- What is expected:
Please convert the material below into a two-column CSV headed input and output, with one row for each piece of text and the coordinates that answer it, each in a single quoted field with line breaks turned into spaces. Cover all of the material and leave the pictures out.

- Entries provided:
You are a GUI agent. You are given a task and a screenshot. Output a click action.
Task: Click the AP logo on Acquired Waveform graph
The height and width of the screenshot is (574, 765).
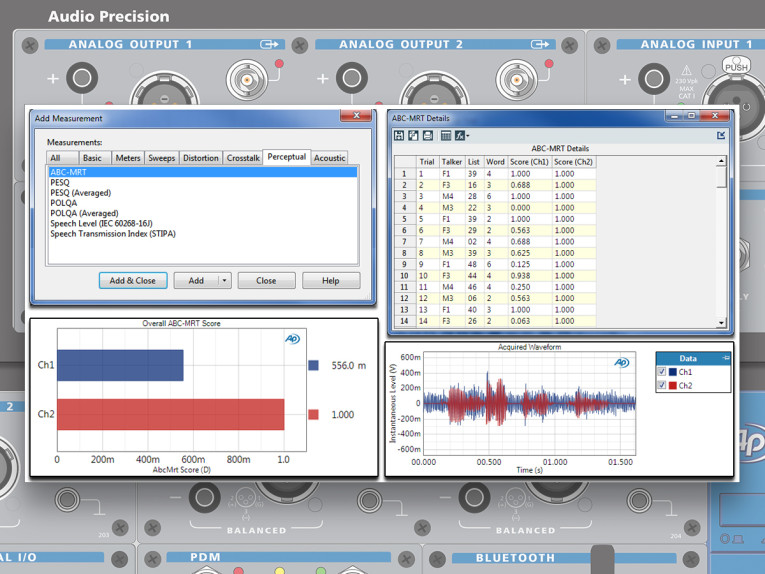coord(622,362)
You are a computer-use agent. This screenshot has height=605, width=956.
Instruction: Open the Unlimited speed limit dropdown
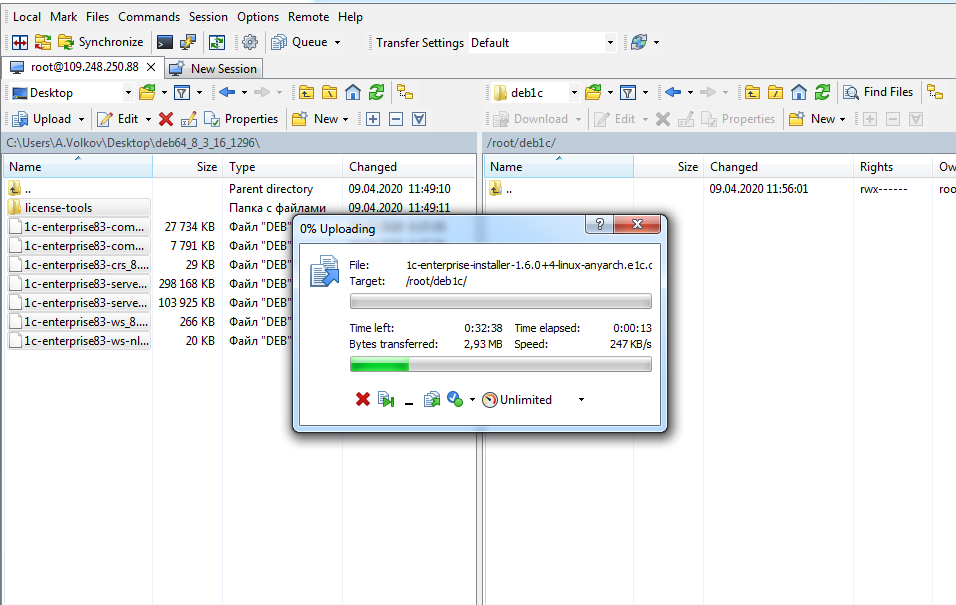tap(581, 400)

- Complete output:
input,output
"You are a GUI agent. You are given a task and a screenshot. Output a click action. Task: Click the AP logo on Acquired Waveform graph The height and width of the screenshot is (574, 765).","coord(622,362)"
"You are a computer-use agent. This screenshot has height=605, width=956. Instruction: Open the Unlimited speed limit dropdown","tap(581, 400)"